My conscious journey in this space between stories began over the past 2 years. I let every belief, every system I had once believed in, break down. It left me in crisis and uneasy. I wasn’t sure what I believed and the reality I once believed wasn’t it anymore. My first glimpses of realizing something was wrong in the world was when I was young. My unease of entering school for the first time and acting out were outer manifestations of a discomfort that didn’t feel so normal. The second glimpses were when I visited India growing up. The suffering showed me there was and is also something wrong. Going back to India over these past 2 years also showed me that there is something right. There is beauty in the world, there are miracles. Maybe our eyes are still closed to the indispensable “right” that is flowing around us. Awakening to this right may help dissolve the fear and scarcity we feel dominating our lives.

I don’t have any of the answers. I don’t think I will and maybe the reason we have these “problems” is because we think we have all of the answers. We judge, we condemn, and punish. We do it to others, but worst of all, we do it to ourselves.

So, the question which persisted was where does the healing begin? How do we heal ourselves and our world from the scarcity, hatred, and fear? The answer was love. Unconditional love. We can only love others if we love ourselves, self-love. Self love begins with receiving unconditional love. How can we love ourselves if we’ve never been unconditionally loved before? The truth of this statement struck me. I don’t think I could be here, asking these questions if I wasn’t strongly and steadfastly loved by my parents.

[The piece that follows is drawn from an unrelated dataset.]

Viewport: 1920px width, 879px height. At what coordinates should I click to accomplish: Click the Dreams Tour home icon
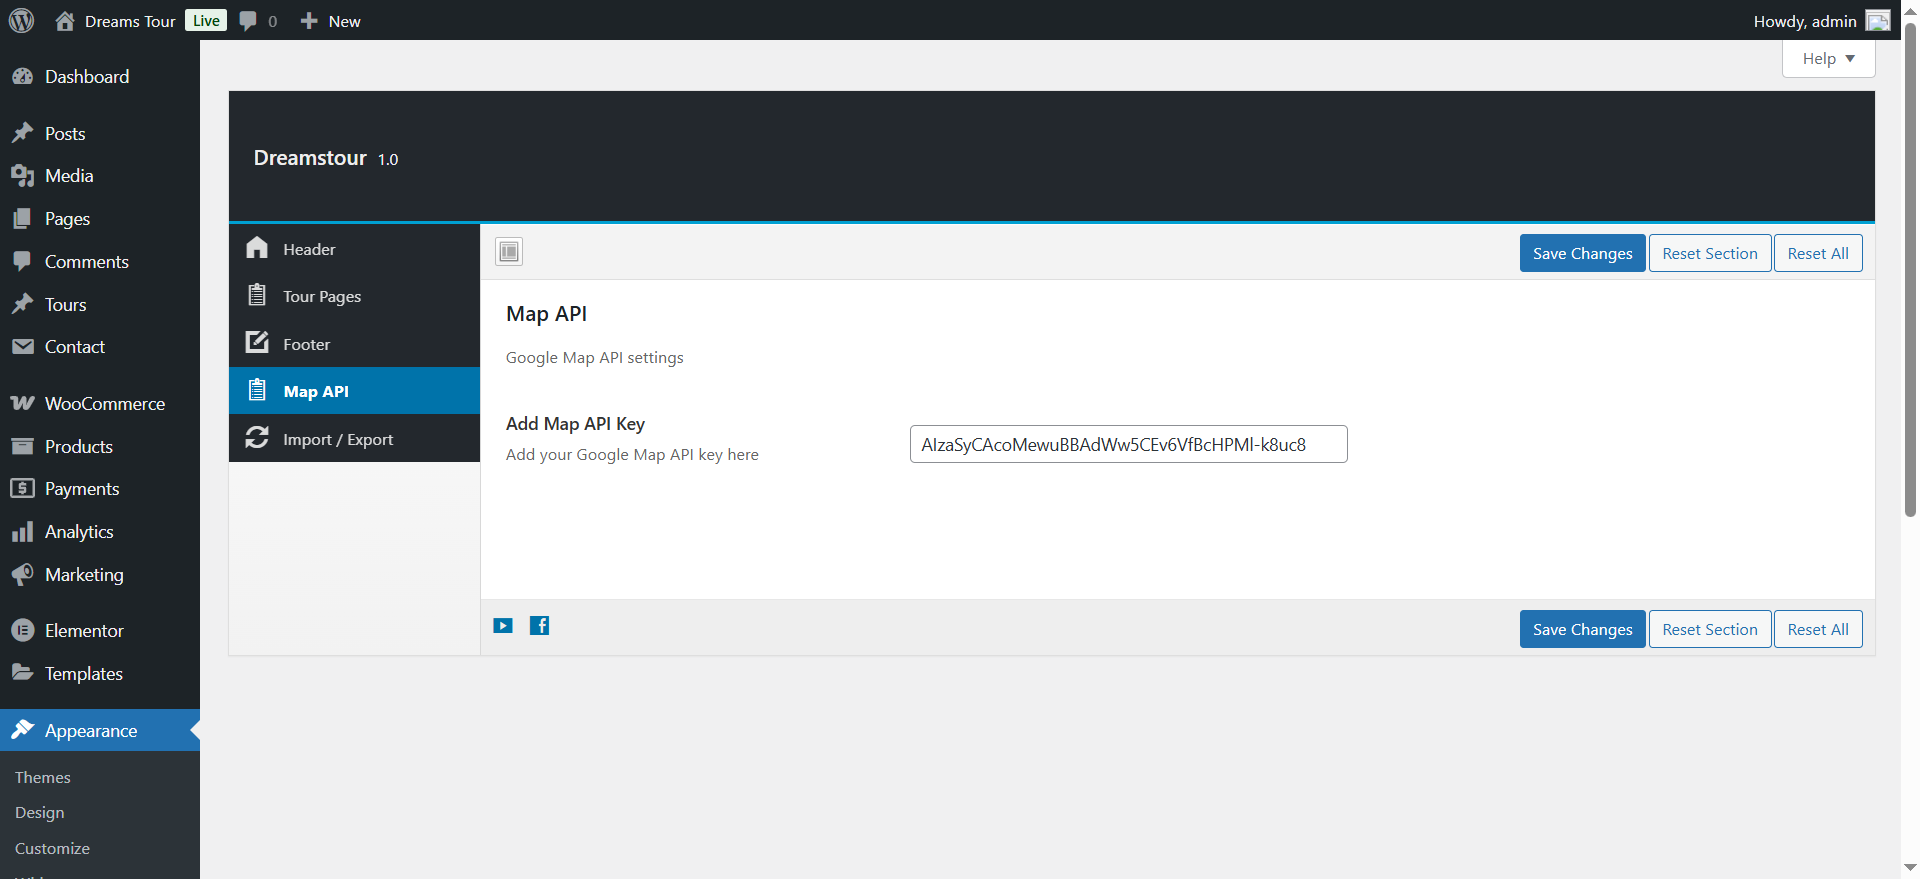coord(65,21)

Even when we are loved, there is a fear. Fear of failure. Fear of losing someone we love. When I latch onto fear, I spiral downwards, but the act of fearing itself makes the very thing I’m fearing come true. What if we let go and trusted that there is a deeper wisdom? What if we let that knowing guide us?

I continue to grapple with these questions, but my mind is put at ease when I remind myself that these questions are where it began. I wouldn’t be me if I didn’t have these questions and we wouldn’t continue to create this beautiful world if we didn’t ask.

Our worlds do not stop with the lives we’ve created for ourselves. They do not stop at the systems our human minds have built into existence. They lie beyond our systems of governance, health care systems, education systems. Human beings lived way before any of these structures were put in place. Systems have been replaced by old, but there are things that are as old as the hills and as these systems dominate, we continue to let the timeless dissolve. Community, relationships, the “self”, the interconnectedness which transcends any dominating paradigm.

Do you think there would be less pain and suffering if we dropped the “solutions” and simply learned to love again? If pressed pause from our busy lives to ask someone how they are doing or lent a helping hand? What if we asked others their story more often?

In the closing circle we shared a word or two describing what we chose to take away. I chose steadfast radicalism. The days there confirmed I am not alone. It also confirmed we need more radicals. There is still room for me to rise up and step into my values. We can all continue to strive to embody and live our values. There is still room to step out of belief systems which don’t serve us anymore and live a life aligned to our truth. Although it seems to be the basis of being human, in today’s world doing that can even be radical.

I have left not with a tangible answer to the persisting question I shared in the opening circle. I leave with more questions and further curiosity. I have realized, in each moment, I do what I know to do. I’m doing my best to navigate this vast territory and all there is to do now is to keep on.

“To the extent that we believe in a more beautiful world, we can serve it”

Keep pushing on. Bow to your gifts. Be steadfast. Be radical.